Masquerades as normal VoIP traffic

Polish security researchers have come up with a cunning method to transmit hidden messages using the silence packets transmitted during a Skype call.

The VoIP service transmits voice data in 130-byte packets, and silences in 70-byte packets, a difference that creates a potential means to conceal a hidden encrypted message in the latter. The novel form of steganography was devised by Wojciech Mazurczyk, Krysztof Szczypiorski and Maciej Karaœ, researchers at the Institute of Telecommunications of the Warsaw University of Technology.

The crypto boffins developed an application, dubbed SkypeHide (or SkyDe), that embeds an encrypted message using structured sequences of silent packets. The same software running on a receiving computer is used to extract the concealed message.

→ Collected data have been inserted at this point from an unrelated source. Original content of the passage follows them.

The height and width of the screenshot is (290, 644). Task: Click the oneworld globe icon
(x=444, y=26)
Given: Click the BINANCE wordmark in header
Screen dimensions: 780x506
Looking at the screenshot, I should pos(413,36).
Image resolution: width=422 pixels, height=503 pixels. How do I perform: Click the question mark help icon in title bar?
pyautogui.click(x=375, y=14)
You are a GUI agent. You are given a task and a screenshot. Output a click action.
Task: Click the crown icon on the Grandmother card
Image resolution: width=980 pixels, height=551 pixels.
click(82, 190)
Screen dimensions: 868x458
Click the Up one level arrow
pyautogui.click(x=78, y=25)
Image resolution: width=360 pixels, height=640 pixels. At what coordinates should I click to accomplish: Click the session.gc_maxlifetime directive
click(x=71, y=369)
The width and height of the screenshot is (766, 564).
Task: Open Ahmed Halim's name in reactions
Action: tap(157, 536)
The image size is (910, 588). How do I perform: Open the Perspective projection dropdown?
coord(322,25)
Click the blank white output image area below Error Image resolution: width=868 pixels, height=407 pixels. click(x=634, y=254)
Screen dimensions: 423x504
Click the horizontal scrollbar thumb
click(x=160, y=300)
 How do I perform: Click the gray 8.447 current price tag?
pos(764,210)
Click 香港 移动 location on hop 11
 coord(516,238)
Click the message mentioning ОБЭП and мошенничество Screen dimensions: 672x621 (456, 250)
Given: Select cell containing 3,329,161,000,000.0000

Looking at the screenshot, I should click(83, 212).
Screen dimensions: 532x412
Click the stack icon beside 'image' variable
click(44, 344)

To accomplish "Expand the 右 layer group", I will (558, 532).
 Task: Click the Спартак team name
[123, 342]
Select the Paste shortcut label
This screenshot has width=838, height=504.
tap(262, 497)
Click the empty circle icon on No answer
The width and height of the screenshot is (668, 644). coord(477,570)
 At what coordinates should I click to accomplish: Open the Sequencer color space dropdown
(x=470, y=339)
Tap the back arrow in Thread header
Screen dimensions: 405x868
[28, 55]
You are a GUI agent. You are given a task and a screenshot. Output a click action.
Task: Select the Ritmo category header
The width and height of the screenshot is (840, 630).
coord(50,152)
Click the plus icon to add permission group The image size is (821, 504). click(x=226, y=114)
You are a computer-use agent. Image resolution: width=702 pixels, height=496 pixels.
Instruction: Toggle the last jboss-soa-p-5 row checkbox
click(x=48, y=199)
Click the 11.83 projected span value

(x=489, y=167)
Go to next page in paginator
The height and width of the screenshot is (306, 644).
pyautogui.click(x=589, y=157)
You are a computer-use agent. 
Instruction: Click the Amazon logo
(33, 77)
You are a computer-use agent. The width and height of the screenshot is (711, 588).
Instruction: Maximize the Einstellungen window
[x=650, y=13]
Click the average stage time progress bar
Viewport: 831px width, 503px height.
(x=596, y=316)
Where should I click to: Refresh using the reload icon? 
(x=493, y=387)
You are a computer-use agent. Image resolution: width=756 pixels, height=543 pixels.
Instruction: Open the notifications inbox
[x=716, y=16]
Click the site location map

Hidden messages can contain text, audio or video content, although the maximum transmission rate of 1kbps would more or less preclude the practical transmission of video clips. Packets generated by SkypeHide Would be difficult to distinguish from normal Skype traffic, Trusted Third Party (via Google Translate) reports.

The latest technique builds on earlier research by Mazurczyk and Szczypiorski into steganography using VoIP streams. Four years ago the researchers developed techniques for using unused fields in the RTCP (Real-Time Control Protocol) and RTP (Real-Time Transport Protocol) VoIP protocols to transmit hidden messages.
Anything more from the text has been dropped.